Union City Lodge No. 882, Loyal Order of Moose Liquor License Case

204 Pa. Super. 472 | Pa. Super. Ct. | 1964

Opinion by

Weight, J.,

On June 20, 1963, the Pennsylvania Liquor Control Board entered an order suspending for a period of twenty days the catering club liquor license issued to Union City Lodge No. 882, Loyal Order of Moose, No. 3 Perry Street, Union City, Pennsylvania. The order was based upon the following finding of fact: “The licensed organization, by its servants, agents or employes maintained gambling devices on the licensed premises on September 13, 1962”. The licensee appealed to the Court of Quarter Sessions of Erie County which set aside the Board’s order. The Board has appealed to this court.

At the hearing de novo in the court below, Corporal George J. Martin of the Pennsylvania State Police testified that, on September 13, 1962, he and Trooper William C. Timmons, armed with a search warrant for “electrically operated gambling devices, coin machines”, entered the licensed establishment and served the search warrant on the steward. In the barroom the officers found two electrically operated ten-cent coin machines, “a twin wild cat and a skeet shoot”. The officers did not see anyone playing the machines but they were plugged in for operation. Cor*474poral Martin placed his own identifcation mark on each machine, GrJM-1 on the twin wild cat, and GrJM2 on the skeet shoot. The Board then introduced in evidence a certified copy of the district attorney’s petition in the quarter sessions court at No. 299 September Sessions 1962, requesting an order for the forfeiture and destruction, inter alia, of these two machines, together with the preliminary order of Judge Samuel Y. Rossiter granting a rule to show cause and directing that the petition be served upon the possessor of the machines, and also with Judge Rossiter’s final order dated October 22, 1962, making the rule absolute.

Notwithstanding the foregoing evidence, the hearing judge, on March 24, 1964, filed an opinion in which he concluded that the Board had failed to prove that the machines were gambling devices. This opinion also contained a statement that the record at No. 299 September Term 1962 did not show that notice of the proceeding had been given to the licensee. A motion for reargument was filed on the ground that the statement as to lack of notice was erroneous. This motion was granted and all proceedings stayed. On May 13, 1964, following reargument, the hearing judge filed a second opinion affirming his first decision. Attached to this second opinion was a copy of the return of service at No. 299 September Term 1962, showing that a certified copy of the petition and preliminary court order were served on Cleo Boyd at No. 3 Perry Street, Union City. The hearing judge states: “There is nothing in the record to show that Cleo Boyd is an officer, manager, or employee of appellant, and we are unable to conclude in this collateral proceeding that the machines were gaming devices, in the first place, or that the appellant had any notice of the petition for destruction. Under these circumstances, we are constrained to reaffirm our order of March 24, 1964”.

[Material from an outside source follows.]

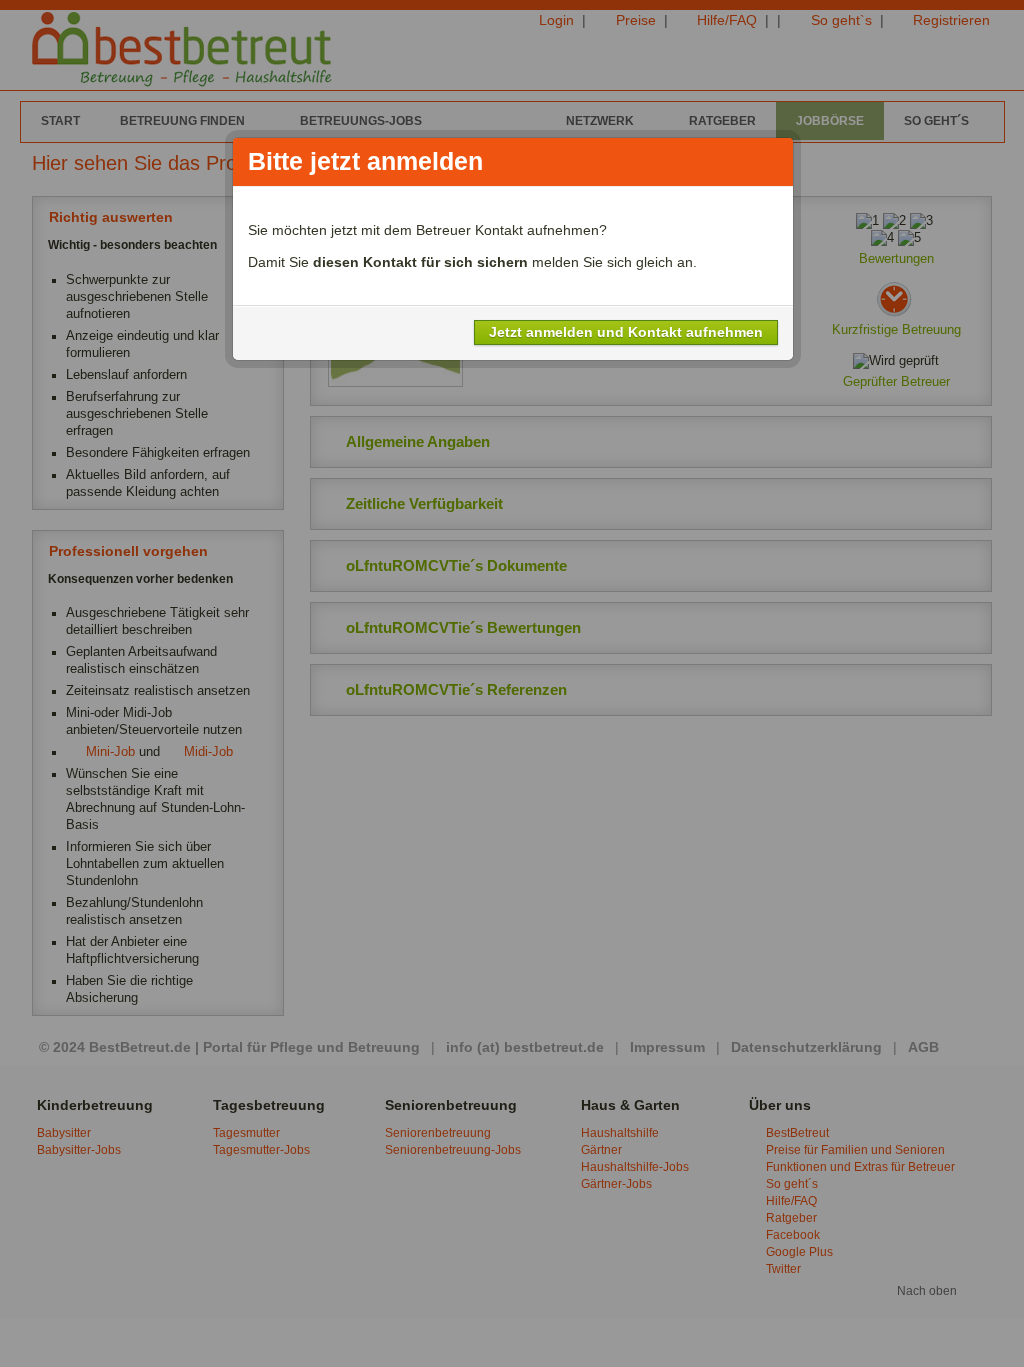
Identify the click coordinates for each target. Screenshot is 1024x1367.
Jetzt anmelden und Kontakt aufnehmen (626, 332)
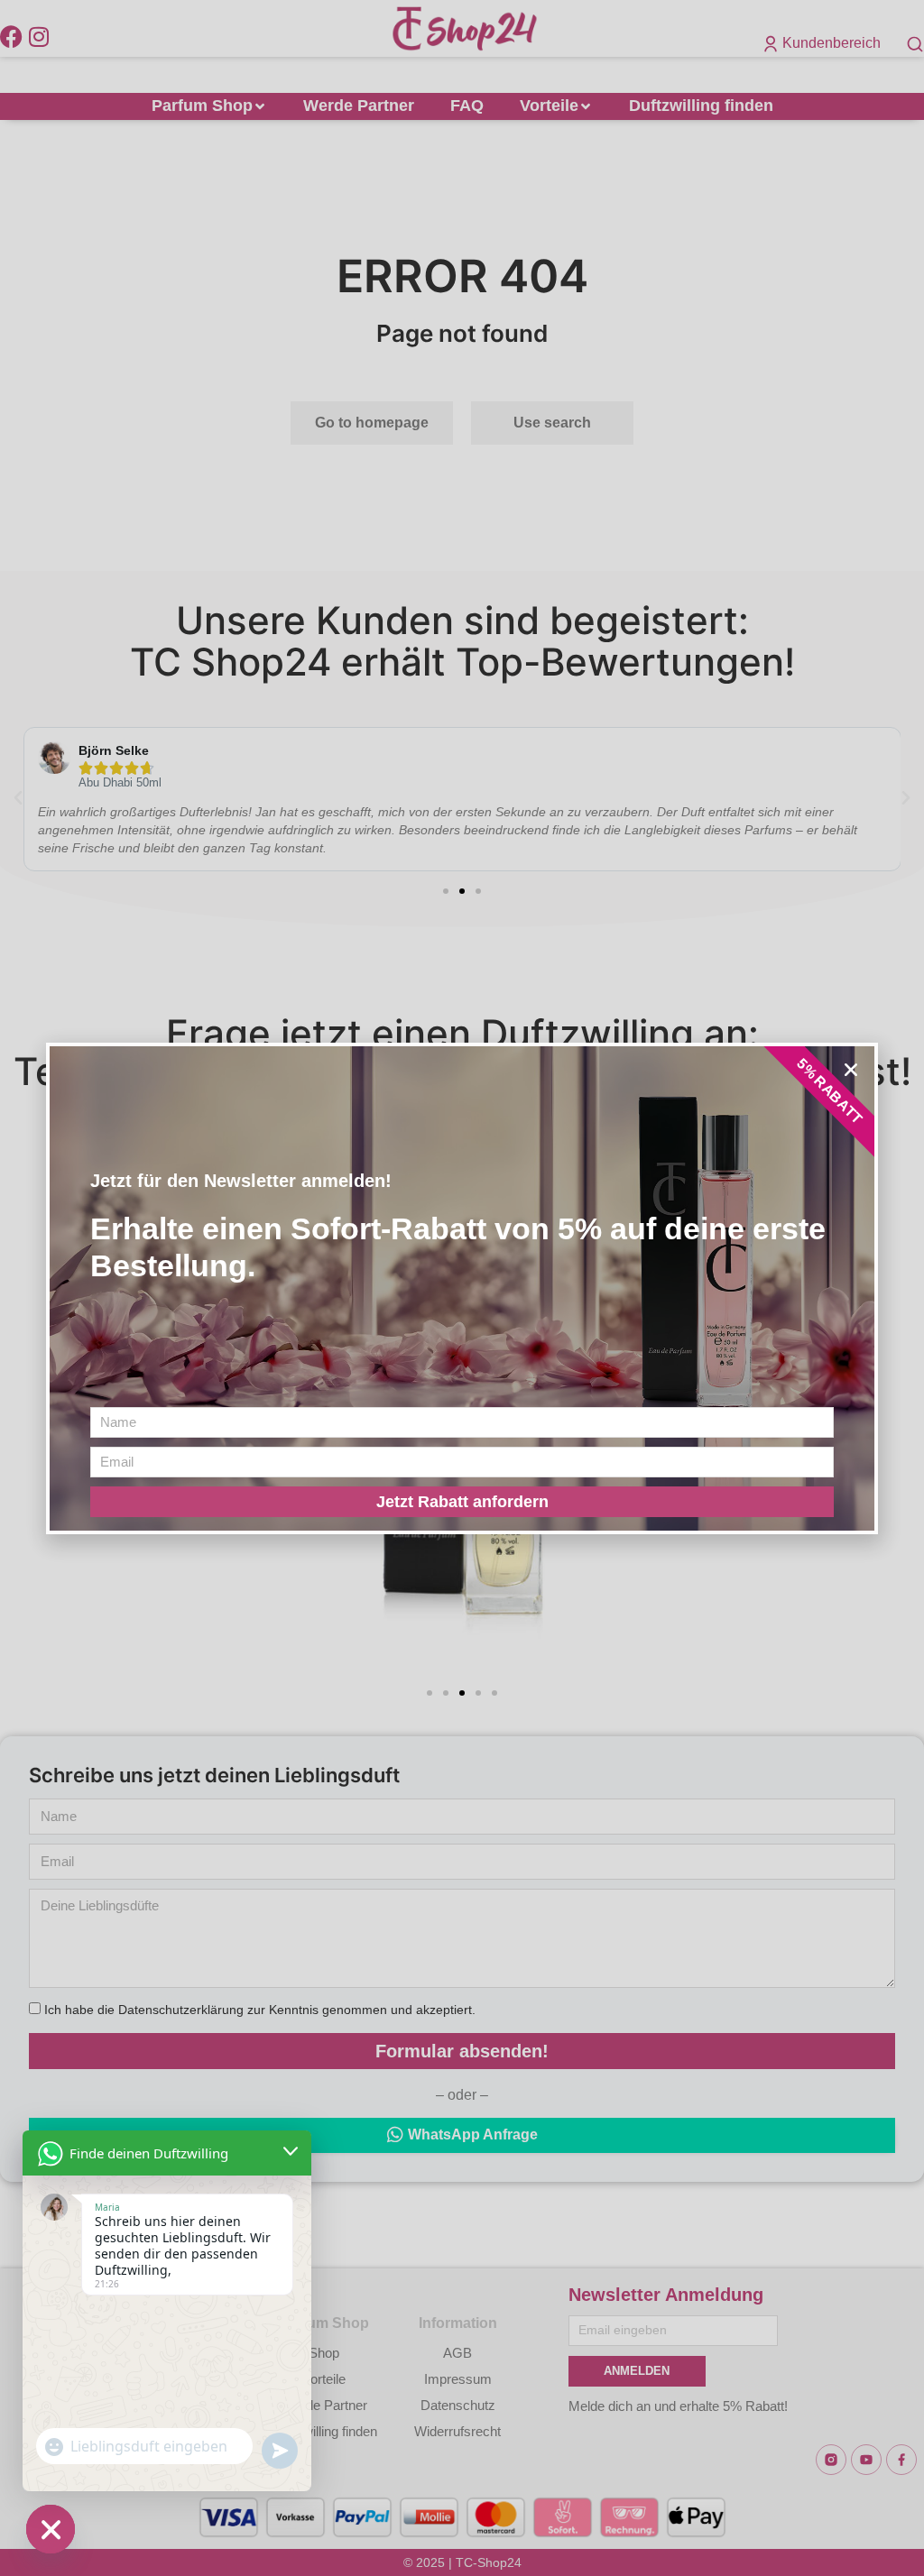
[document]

*475On the present record, the conclusion of the hearing judge is plainly erroneous and cannot be sustained. The petition for forfeiture and destruction at No. 299 September Sessions 1962 expressly avers that “all of the aforesaid devices or machines are unlawful gambling devices per se”. See American Legion Post No. 51 Appeal, 188 Pa. Superior Ct. 480, 149 A. 2d 483. The final order of Judge Rossiter sets forth that “proper notice of the petition . . . was duly served”. The maintaining of gambling devices on licensed premises is just cause for suspension of the license: I.B.P.O.E. Liquor License Case, 163 Pa. Superior Ct. 395, 62 A. 2d 68.

The case of Commonwealth v. One 1941 Plymouth Sedan, 160 Pa. Superior Ct. 575, 52 A. 2d 240, cited by the licensee, actually supports the Board’s position. We said in that case that, although the hearing judge in a forfeiture proceeding may not take judicial notice of a prior criminal action, the record itself could properly be offered in evidence, and an order of remand was entered for that purpose. In the instant case, the record of the prior forfeiture proceeding was offered and admitted. Cf. Commonwealth v. Grotefend & Haun, 85 Pa. Superior Ct. 7.,

The order of the court below is reversed, and the order of the Board is reinstated.